● **DATA PROVIDED**
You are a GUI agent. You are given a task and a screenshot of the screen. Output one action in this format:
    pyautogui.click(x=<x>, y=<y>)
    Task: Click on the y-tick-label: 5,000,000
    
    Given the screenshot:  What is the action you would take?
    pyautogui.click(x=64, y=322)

● **WHAT TO DO**
Return these records line for line, with no changes.

● **THE ANSWER**
You are a GUI agent. You are given a task and a screenshot of the screen. Output one action in this format:
    pyautogui.click(x=<x>, y=<y>)
    Task: Click on the y-tick-label: 5,000,000
    
    Given the screenshot:  What is the action you would take?
    pyautogui.click(x=64, y=322)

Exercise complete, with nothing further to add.